Recent studies have shown that the intrinsic activity of E3 conjugating ligands can be exploited in PROTAC designs. For example, PROTAC, which targets the degradation of BRD4, uses nutlin derivatives as E3 conjugating coordination, and uses MDM2 to degrade BRD4. The results show that the PROTAC is dual event-driven, which can induce the degradation of BRD4 and up-regulate the level of tumor suppressor p53, and has a synergistic anti-proliferative effect in several cancer cell lines. Utilizing this property of conjugating MDM2 ligands can develop PROTAC with low nanomolar potency. MDM2-PROTACs have the highest MW and are the most lipophilic of PROTAC. In addition, the three aromatic rings in the MDM2 ligand part, coupled with high lipophilicity and high the number of rotatable bonds (nRotB), suggests that oral absorption of such compounds would be a significant obstacle.

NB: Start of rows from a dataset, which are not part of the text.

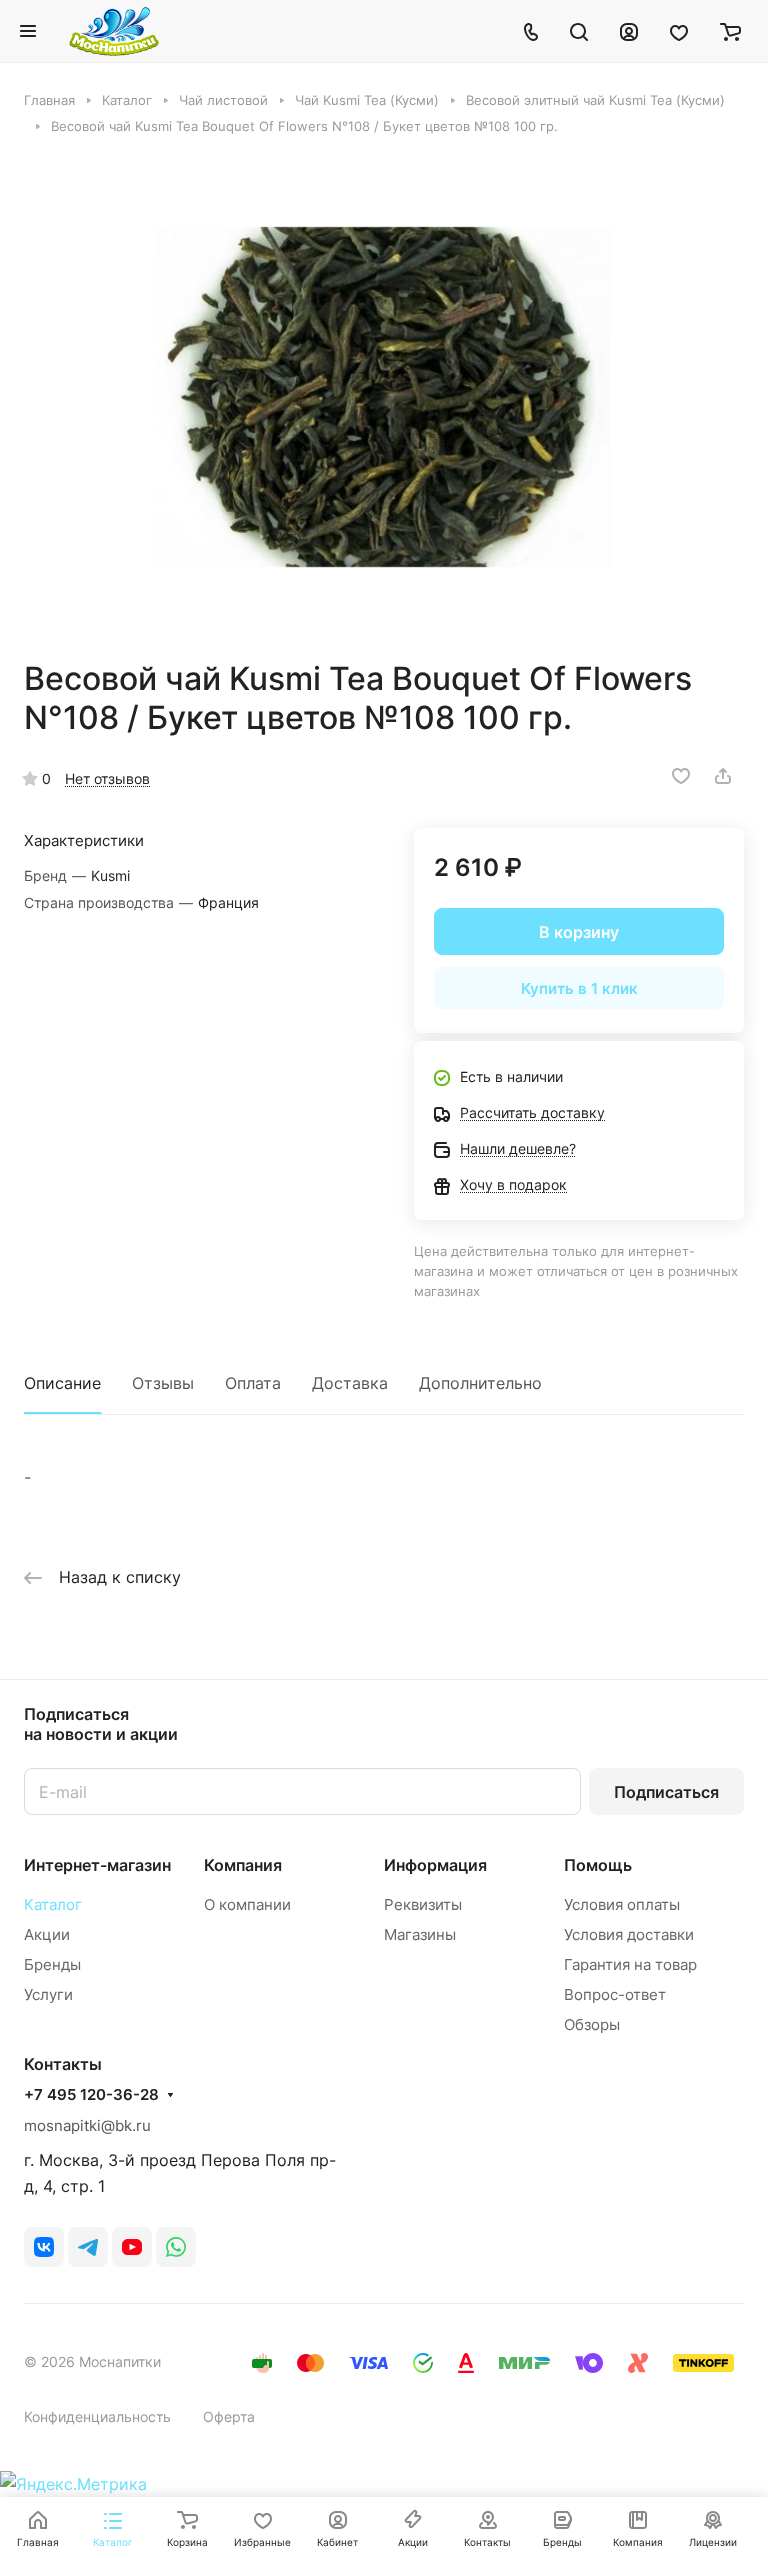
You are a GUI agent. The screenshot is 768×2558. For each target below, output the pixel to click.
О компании (247, 1904)
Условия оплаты (622, 1904)
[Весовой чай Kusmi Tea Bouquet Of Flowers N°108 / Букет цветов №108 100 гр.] (384, 397)
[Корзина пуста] (730, 31)
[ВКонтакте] (44, 2247)
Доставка (350, 1383)
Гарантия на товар (630, 1964)
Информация (435, 1865)
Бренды (52, 1964)
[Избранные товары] (679, 31)
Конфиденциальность (97, 2416)
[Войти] (629, 31)
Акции (47, 1934)
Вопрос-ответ (615, 1994)
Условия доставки (629, 1934)
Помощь (598, 1865)
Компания (243, 1865)
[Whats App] (176, 2247)
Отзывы (163, 1383)
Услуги (48, 1994)
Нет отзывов (107, 778)
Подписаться (666, 1792)
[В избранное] (681, 776)
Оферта (229, 2416)
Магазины (420, 1934)
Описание (62, 1383)
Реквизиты (423, 1904)
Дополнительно (480, 1383)
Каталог (53, 1904)
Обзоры (592, 2024)
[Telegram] (88, 2247)
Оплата (253, 1383)
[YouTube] (132, 2247)
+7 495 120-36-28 (91, 2095)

Ligands that conjugate to IAP-containing E3 ligase have also been reported to induce efficient degradation of target proteins. Early IAP-PROTAC used the bestatin ligand, but these compounds were inefficient in degrading the target protein. Recently, a series of PROTACs designed using LCL-161 derivatives have been reported to degrade multiple target proteins, including BRD4, ABL, AR, and estrogen receptor alpha (ERα). PROTACs in this sub-family are named SNIPERs (specific and nongenetic IAP-dependent protein erasers). Further optimization of the E3 conjugating ligand resulted in ERα degrading agent 6 (A1874), which was 5 times more active than in vivo and in vitro.